This pillar also encompasses multi-turn context management. Customers don’t speak in complete, self-contained utterances. They reference previous statements, use pronouns, and assume the agent is tracking the conversation. “What about my other order?” only makes sense if the agent remembers discussing a first order. “Can you do that for my husband’s account too?” requires understanding what “that” refers to and what permissions are appropriate.

Perhaps most critically, reasoning quality includes knowing what the agent doesn’t know. A well-designed agent admits uncertainty rather than fabricating answers. This is particularly challenging in the LLM where models are trained to produce answers no matter what. There are two parts to that problem, one the agent should reason and ask for additional data. In truly autonomous agents such interactions should go beyond slot filling or interview. It needs to be dynamic, adaptive, and contextual. When the agent feels stuck, it should admit that and either ask for help from supervisor or simply escalate. In any case, responsible AI guardrails and validations are key to ensuring proper agent responses and guarded interactions.

Key metrics include intent resolution rate, task completion rate, context retention across turns, and hallucination frequency.

Pillar Three: Respond

The final pillar is delivering the response effectively. Even perfect understanding and flawless reasoning mean nothing if the agent can’t communicate the resolution clearly.

Answer quality encompasses both content and delivery. The content must be accurate, complete, and actionable. Customers shouldn’t need to ask follow-up questions because the agent omitted critical information. They shouldn’t be confused by jargon or ambiguous phrasing.

In a multi-channel, multi-modal agent world, AI agents must adapt how they deliver responses based on the channel and context. Effective delivery is about aligning the form, timing, and tone of responses to the interaction at hand. Emotional Quotient matters regardless of modality. When the tone, voice or interaction feels mechanical, even correct content can lose its impact and undermine trust across channels, the objective remains consistent: ensure responses feel natural, clear, and trustworthy from the customer’s perspective.

The Controller research is relevant here. The best responses are often more direct than traditional customer service training suggests. Instead of “I’d be happy to help you with that. Let me take a look at your account and see what options might be available for addressing this situation,” top performers say “I see the problem. Here’s what I’m doing to fix it.”

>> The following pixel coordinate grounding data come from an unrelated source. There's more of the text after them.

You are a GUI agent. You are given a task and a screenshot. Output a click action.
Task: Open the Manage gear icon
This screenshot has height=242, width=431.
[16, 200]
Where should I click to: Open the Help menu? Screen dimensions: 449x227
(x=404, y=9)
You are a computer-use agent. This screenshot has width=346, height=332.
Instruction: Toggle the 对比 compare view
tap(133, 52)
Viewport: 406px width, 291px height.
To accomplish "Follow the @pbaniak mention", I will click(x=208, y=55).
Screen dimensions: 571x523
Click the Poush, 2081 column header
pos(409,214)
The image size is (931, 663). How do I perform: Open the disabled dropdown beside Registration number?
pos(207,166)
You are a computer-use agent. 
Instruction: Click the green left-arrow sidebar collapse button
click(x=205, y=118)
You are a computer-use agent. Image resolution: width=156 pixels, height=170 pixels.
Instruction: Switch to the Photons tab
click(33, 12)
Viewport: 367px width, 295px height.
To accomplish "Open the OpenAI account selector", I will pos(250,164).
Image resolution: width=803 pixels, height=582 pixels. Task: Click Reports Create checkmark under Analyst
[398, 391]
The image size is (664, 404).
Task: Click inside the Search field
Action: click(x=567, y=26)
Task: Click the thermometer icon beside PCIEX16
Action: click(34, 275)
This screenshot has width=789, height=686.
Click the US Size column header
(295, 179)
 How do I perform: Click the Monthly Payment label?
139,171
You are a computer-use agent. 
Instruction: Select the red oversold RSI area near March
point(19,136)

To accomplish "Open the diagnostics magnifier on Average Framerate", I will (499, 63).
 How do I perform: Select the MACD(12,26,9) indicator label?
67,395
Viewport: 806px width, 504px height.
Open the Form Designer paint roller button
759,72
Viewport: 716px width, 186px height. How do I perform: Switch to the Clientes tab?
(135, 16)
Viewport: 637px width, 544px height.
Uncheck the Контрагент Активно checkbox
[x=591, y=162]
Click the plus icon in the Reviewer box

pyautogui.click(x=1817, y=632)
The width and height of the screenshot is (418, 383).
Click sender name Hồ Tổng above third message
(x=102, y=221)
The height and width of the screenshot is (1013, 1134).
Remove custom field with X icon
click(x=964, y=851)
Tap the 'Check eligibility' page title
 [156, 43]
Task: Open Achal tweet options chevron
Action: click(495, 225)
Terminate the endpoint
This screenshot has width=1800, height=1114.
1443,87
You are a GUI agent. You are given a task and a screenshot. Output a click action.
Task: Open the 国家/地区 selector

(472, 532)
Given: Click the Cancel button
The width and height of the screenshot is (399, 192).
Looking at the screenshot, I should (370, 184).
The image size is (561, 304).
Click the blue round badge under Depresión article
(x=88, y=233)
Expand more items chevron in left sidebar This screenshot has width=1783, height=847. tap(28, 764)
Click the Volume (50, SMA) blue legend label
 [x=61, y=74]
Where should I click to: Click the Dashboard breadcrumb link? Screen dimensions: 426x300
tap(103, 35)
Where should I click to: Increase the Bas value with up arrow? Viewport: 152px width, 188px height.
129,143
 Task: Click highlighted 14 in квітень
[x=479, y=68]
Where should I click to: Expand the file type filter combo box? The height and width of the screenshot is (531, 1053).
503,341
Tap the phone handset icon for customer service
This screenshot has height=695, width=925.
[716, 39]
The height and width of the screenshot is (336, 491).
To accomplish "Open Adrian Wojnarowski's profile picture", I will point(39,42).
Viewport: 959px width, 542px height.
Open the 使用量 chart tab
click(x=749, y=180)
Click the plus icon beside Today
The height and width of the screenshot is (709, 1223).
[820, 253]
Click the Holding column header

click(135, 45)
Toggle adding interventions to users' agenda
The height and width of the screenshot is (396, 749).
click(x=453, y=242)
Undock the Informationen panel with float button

Key metrics include solution accuracy, response completeness, fluency ratings, and post-response customer sentiment. For voice, prosody and expressiveness scores capture delivery quality.

To build AI agents that customers truly trust, organizations must move beyond fragmented metrics and isolated KPIs. Excellence in customer service is not the result of a single capability. It emerges from how well an agent performs across the three pillars. These pillars form the foundation of modern AI agent performance measurement.

A Composite Score as Unified Measure

We believe the future of AI agent evaluation lies in a composite approach, the one that brings together these core capabilities into a unified measure of quality. However, no single metric can tell you whether an AI agent truly works well with real customers. Individual measures tend to over-optimize narrow behaviors while hiding the trade-offs between speed, accuracy, reasoning quality, and customer experience.

A composite score solves this problem by balancing multiple dimensions into one holistic view of agent performance. This approach reveals strengths and weaknesses at the system level rather than through isolated signals. Most importantly, a unified score enables consistent benchmarking and clearer progress tracking. It gives both executives and practitioners a metric they can confidently use to drive improvement.

We are introducing a contact center evaluation guideline and a set of metrics designed to holistically assess AI agent performance across the dimensions that matter most in real customer interactions. Rather than optimizing isolated signals, this approach evaluates how effectively an agent understands customer intent, reasons through the problem space, and delivers clear, confident, and timely resolutions.

These guidelines are intended to provide a practical foundation for teams building, deploying, and scaling AI agents in production. They enable consistent measurement, meaningful comparison, and continuous improvement over time.

This framework is intended to be open and evaluable by anyone. For a deeper dive into the evaluation framework, recommended metrics, and examples of how this can be applied in practice, please refer to the detailed blog: Evaluating AI Agents in Contact Centers: Introducing the Multi-modal Agents Score

The post Measuring What Matters: Redefining Excellence for AI Agents in the Contact Center appeared first on Microsoft Dynamics 365 Blog.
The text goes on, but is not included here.